'''

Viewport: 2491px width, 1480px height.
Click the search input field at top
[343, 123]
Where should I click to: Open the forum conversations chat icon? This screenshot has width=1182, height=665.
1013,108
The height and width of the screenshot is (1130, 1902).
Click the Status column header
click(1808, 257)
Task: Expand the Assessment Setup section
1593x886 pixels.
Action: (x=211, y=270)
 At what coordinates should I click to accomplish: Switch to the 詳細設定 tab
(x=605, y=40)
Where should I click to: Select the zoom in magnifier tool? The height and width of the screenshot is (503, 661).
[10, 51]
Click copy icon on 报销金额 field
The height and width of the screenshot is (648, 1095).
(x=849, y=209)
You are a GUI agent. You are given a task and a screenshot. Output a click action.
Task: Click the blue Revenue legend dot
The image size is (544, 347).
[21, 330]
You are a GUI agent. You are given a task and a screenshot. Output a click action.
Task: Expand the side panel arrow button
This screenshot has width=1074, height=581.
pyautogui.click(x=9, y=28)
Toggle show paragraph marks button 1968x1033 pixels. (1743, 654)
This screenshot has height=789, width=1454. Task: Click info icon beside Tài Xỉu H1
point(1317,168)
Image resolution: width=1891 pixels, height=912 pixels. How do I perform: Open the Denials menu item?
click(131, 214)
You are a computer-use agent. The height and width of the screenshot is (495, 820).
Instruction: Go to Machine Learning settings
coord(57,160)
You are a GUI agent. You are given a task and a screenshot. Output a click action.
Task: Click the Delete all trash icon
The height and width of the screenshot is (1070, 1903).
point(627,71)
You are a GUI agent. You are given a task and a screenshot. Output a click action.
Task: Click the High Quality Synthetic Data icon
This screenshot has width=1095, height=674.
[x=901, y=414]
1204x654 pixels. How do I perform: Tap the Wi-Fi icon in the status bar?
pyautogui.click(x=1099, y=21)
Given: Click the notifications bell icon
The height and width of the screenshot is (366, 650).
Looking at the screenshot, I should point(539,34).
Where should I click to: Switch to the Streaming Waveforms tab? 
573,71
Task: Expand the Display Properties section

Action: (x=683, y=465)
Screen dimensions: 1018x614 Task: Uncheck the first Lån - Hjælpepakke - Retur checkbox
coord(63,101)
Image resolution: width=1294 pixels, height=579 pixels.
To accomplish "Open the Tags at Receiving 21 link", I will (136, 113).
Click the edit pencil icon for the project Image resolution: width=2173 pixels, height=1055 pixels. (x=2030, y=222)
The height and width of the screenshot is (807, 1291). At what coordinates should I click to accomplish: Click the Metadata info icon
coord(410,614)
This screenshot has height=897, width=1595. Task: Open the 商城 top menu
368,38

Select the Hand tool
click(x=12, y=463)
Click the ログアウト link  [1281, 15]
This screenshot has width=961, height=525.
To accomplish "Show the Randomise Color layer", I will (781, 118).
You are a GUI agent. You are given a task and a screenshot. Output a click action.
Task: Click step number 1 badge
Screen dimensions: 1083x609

'''

Set down each record above without changing a single word.

Viewport: 2491px width, 1480px height.
Click the search input field at top
[343, 123]
Where should I click to: Open the forum conversations chat icon? This screenshot has width=1182, height=665.
1013,108
The height and width of the screenshot is (1130, 1902).
Click the Status column header
click(1808, 257)
Task: Expand the Assessment Setup section
1593x886 pixels.
Action: (x=211, y=270)
 At what coordinates should I click to accomplish: Switch to the 詳細設定 tab
(x=605, y=40)
Where should I click to: Select the zoom in magnifier tool? The height and width of the screenshot is (503, 661).
[10, 51]
Click copy icon on 报销金额 field
The height and width of the screenshot is (648, 1095).
(x=849, y=209)
You are a GUI agent. You are given a task and a screenshot. Output a click action.
Task: Click the blue Revenue legend dot
The image size is (544, 347).
[21, 330]
You are a GUI agent. You are given a task and a screenshot. Output a click action.
Task: Expand the side panel arrow button
This screenshot has width=1074, height=581.
pyautogui.click(x=9, y=28)
Toggle show paragraph marks button 1968x1033 pixels. (1743, 654)
This screenshot has height=789, width=1454. Task: Click info icon beside Tài Xỉu H1
point(1317,168)
Image resolution: width=1891 pixels, height=912 pixels. How do I perform: Open the Denials menu item?
click(131, 214)
You are a computer-use agent. The height and width of the screenshot is (495, 820).
Instruction: Go to Machine Learning settings
coord(57,160)
You are a GUI agent. You are given a task and a screenshot. Output a click action.
Task: Click the Delete all trash icon
The height and width of the screenshot is (1070, 1903).
point(627,71)
You are a GUI agent. You are given a task and a screenshot. Output a click action.
Task: Click the High Quality Synthetic Data icon
This screenshot has width=1095, height=674.
[x=901, y=414]
1204x654 pixels. How do I perform: Tap the Wi-Fi icon in the status bar?
pyautogui.click(x=1099, y=21)
Given: Click the notifications bell icon
The height and width of the screenshot is (366, 650).
Looking at the screenshot, I should point(539,34).
Where should I click to: Switch to the Streaming Waveforms tab? 
573,71
Task: Expand the Display Properties section

Action: (x=683, y=465)
Screen dimensions: 1018x614 Task: Uncheck the first Lån - Hjælpepakke - Retur checkbox
coord(63,101)
Image resolution: width=1294 pixels, height=579 pixels.
To accomplish "Open the Tags at Receiving 21 link", I will (136, 113).
Click the edit pencil icon for the project Image resolution: width=2173 pixels, height=1055 pixels. (x=2030, y=222)
The height and width of the screenshot is (807, 1291). At what coordinates should I click to accomplish: Click the Metadata info icon
coord(410,614)
This screenshot has height=897, width=1595. Task: Open the 商城 top menu
368,38

Select the Hand tool
click(x=12, y=463)
Click the ログアウト link  [1281, 15]
This screenshot has width=961, height=525.
To accomplish "Show the Randomise Color layer", I will (781, 118).
You are a GUI agent. You are given a task and a screenshot. Output a click action.
Task: Click step number 1 badge
Screen dimensions: 1083x609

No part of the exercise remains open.